----- Information provided -----
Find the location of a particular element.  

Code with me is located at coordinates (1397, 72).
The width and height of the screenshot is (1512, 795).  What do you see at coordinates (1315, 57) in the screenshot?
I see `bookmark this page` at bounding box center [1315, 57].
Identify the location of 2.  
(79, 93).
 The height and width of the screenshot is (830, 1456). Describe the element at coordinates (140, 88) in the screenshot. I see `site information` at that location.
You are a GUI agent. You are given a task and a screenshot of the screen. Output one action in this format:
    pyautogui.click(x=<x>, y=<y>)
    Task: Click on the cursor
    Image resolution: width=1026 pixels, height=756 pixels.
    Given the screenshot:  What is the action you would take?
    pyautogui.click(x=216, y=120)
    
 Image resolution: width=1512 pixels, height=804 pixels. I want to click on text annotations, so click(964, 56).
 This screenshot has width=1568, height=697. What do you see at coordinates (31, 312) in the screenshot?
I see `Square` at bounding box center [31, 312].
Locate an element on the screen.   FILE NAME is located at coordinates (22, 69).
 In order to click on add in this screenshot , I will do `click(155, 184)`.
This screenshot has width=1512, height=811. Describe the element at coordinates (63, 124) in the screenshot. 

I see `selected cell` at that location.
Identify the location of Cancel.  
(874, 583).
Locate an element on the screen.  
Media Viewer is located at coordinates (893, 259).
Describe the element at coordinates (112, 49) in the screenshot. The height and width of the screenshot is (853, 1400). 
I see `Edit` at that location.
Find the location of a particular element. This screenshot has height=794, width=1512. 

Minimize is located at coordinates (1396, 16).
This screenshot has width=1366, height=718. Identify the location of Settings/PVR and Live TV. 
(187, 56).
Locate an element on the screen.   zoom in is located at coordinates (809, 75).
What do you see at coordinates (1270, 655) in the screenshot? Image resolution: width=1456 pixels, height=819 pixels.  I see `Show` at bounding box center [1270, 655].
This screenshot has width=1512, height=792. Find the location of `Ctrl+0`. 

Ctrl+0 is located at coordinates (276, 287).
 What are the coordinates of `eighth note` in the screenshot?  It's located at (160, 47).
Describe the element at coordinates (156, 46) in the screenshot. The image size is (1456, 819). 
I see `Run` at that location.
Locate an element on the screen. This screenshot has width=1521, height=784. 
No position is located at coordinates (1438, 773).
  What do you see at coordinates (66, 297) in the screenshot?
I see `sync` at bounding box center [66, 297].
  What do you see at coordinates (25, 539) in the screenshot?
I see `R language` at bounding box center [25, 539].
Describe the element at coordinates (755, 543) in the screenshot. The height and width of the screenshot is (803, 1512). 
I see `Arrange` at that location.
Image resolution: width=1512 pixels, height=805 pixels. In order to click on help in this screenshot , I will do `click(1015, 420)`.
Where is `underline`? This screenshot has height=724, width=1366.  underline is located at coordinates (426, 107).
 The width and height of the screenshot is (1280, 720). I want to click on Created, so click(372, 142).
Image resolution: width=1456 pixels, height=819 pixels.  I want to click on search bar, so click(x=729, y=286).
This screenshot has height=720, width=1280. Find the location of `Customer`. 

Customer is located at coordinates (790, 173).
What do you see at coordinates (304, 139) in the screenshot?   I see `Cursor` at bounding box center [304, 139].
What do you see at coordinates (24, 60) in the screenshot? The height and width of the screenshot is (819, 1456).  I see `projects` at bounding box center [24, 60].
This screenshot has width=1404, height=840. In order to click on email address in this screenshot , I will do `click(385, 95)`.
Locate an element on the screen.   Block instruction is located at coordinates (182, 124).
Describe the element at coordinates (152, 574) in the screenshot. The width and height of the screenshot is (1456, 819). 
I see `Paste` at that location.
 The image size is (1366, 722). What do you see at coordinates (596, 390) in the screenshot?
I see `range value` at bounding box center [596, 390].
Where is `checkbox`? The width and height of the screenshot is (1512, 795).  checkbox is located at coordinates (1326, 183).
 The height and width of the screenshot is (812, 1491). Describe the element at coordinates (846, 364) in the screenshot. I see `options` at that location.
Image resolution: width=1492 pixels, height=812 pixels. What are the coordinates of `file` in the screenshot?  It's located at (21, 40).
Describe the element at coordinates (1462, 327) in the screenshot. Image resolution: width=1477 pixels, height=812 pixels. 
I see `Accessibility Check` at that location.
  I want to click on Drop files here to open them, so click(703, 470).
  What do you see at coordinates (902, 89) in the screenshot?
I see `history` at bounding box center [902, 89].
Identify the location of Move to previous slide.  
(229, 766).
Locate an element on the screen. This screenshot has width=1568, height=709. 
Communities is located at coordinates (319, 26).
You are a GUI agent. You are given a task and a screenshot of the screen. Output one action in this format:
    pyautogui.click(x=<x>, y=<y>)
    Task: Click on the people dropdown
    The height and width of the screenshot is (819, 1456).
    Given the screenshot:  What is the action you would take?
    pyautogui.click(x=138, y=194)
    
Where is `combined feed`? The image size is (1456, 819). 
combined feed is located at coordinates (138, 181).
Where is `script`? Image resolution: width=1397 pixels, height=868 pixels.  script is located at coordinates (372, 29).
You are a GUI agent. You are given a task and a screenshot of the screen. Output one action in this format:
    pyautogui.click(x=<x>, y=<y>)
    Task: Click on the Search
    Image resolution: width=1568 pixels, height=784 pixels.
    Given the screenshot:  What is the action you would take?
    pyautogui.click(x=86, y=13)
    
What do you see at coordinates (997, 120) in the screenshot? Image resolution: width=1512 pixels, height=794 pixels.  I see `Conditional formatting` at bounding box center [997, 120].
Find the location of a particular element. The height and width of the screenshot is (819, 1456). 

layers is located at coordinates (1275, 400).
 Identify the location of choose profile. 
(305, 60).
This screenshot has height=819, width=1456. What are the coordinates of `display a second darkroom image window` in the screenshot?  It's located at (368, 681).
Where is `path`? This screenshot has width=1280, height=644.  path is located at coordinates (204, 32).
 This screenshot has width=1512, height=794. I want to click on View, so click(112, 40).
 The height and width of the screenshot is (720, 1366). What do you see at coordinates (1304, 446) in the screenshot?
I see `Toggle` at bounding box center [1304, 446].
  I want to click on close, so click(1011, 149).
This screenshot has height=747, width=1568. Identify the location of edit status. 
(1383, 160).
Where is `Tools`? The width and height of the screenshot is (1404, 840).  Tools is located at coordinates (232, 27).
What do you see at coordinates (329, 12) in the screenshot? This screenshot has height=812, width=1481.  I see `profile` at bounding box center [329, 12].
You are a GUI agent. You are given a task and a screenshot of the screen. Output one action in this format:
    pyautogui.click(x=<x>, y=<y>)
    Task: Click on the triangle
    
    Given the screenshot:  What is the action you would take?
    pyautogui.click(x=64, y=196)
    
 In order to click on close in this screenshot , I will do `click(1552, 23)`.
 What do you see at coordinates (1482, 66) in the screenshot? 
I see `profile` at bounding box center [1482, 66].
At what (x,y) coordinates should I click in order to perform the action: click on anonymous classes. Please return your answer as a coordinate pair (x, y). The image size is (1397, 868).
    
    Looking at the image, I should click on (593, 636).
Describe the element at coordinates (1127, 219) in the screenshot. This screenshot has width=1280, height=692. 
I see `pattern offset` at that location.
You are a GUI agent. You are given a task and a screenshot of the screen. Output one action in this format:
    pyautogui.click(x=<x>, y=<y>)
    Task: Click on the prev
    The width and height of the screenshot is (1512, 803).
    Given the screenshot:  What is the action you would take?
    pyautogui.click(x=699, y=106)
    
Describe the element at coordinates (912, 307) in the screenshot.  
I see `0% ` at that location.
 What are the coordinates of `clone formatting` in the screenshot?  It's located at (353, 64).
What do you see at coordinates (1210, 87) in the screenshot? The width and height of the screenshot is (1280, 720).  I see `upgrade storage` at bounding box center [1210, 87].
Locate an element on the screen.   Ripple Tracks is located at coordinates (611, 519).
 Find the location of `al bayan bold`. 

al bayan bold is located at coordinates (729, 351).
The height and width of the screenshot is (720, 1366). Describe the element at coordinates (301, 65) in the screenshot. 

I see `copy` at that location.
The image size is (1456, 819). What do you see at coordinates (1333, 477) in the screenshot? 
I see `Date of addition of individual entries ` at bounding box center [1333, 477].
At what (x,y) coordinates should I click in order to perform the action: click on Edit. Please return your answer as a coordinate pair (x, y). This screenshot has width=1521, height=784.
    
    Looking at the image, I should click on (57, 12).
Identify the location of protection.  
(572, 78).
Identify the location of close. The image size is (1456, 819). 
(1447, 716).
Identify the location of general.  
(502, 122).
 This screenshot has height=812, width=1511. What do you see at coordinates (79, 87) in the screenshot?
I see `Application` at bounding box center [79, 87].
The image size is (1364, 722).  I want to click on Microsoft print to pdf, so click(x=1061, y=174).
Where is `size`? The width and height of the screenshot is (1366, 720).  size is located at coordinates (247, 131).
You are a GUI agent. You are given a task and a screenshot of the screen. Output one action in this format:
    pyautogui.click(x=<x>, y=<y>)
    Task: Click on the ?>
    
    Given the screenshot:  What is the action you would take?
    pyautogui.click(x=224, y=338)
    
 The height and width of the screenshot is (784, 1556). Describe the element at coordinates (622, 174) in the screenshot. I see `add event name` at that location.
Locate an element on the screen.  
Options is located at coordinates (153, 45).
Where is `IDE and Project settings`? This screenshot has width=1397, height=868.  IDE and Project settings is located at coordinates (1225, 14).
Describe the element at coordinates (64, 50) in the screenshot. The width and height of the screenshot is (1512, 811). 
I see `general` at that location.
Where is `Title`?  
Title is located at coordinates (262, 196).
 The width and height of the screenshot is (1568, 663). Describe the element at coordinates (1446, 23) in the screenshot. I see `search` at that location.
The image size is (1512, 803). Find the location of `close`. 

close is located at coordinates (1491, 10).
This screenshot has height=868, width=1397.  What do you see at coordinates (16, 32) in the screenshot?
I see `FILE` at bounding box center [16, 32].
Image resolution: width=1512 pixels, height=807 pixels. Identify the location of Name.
-----
-- Instructions to follow --
Please copy the lines of the records above verbatim, starting with the line containing "so click(x=729, y=286)." and going on through the line containing "Communities is located".

-- Result of this task --
Image resolution: width=1456 pixels, height=819 pixels.  I want to click on search bar, so click(x=729, y=286).
This screenshot has height=720, width=1280. Find the location of `Customer`. 

Customer is located at coordinates (790, 173).
What do you see at coordinates (304, 139) in the screenshot?   I see `Cursor` at bounding box center [304, 139].
What do you see at coordinates (24, 60) in the screenshot? The height and width of the screenshot is (819, 1456).  I see `projects` at bounding box center [24, 60].
This screenshot has width=1404, height=840. In order to click on email address in this screenshot , I will do `click(385, 95)`.
Locate an element on the screen.   Block instruction is located at coordinates (182, 124).
Describe the element at coordinates (152, 574) in the screenshot. The width and height of the screenshot is (1456, 819). 
I see `Paste` at that location.
 The image size is (1366, 722). What do you see at coordinates (596, 390) in the screenshot?
I see `range value` at bounding box center [596, 390].
Where is `checkbox`? The width and height of the screenshot is (1512, 795).  checkbox is located at coordinates (1326, 183).
 The height and width of the screenshot is (812, 1491). Describe the element at coordinates (846, 364) in the screenshot. I see `options` at that location.
Image resolution: width=1492 pixels, height=812 pixels. What are the coordinates of `file` in the screenshot?  It's located at (21, 40).
Describe the element at coordinates (1462, 327) in the screenshot. Image resolution: width=1477 pixels, height=812 pixels. 
I see `Accessibility Check` at that location.
  I want to click on Drop files here to open them, so click(703, 470).
  What do you see at coordinates (902, 89) in the screenshot?
I see `history` at bounding box center [902, 89].
Identify the location of Move to previous slide.  
(229, 766).
Locate an element on the screen. This screenshot has width=1568, height=709. 
Communities is located at coordinates (319, 26).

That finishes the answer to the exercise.